YOUR ASSIGNMENT:
From the line containing "Game Development (206, 1142)" down to the last line of the records below, give every line again without any change.

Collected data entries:
★ ★ ★ ★ ★

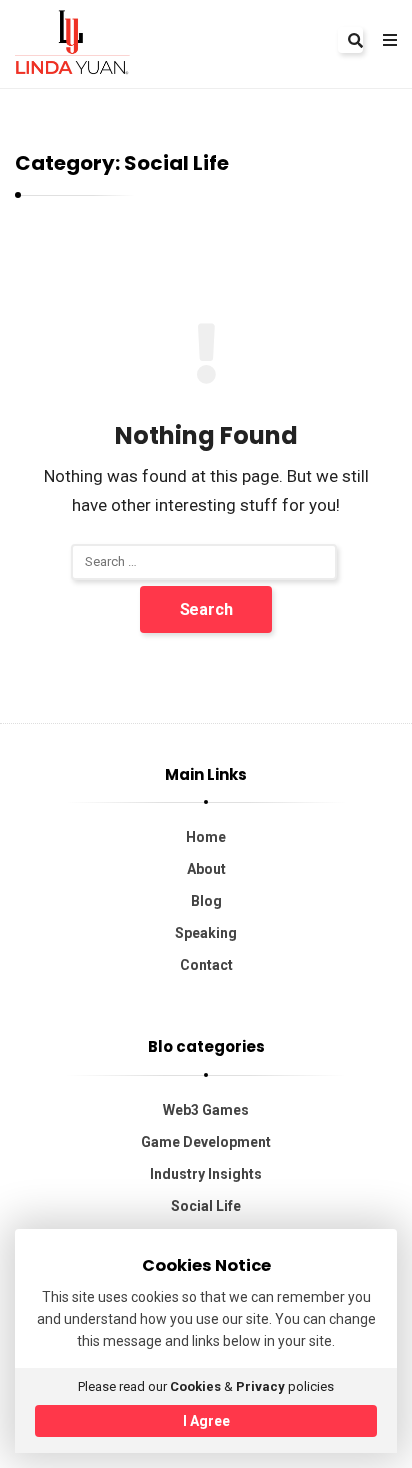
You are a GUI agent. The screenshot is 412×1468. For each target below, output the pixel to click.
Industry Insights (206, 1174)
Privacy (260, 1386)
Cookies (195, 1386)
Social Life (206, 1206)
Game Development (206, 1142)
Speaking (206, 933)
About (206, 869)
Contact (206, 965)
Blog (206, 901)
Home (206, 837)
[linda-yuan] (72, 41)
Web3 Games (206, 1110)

★ ★ ★ ★ ★

RESPONSE BELOW:
Game Development (206, 1142)
Speaking (206, 933)
About (206, 869)
Contact (206, 965)
Blog (206, 901)
Home (206, 837)
[linda-yuan] (72, 41)
Web3 Games (206, 1110)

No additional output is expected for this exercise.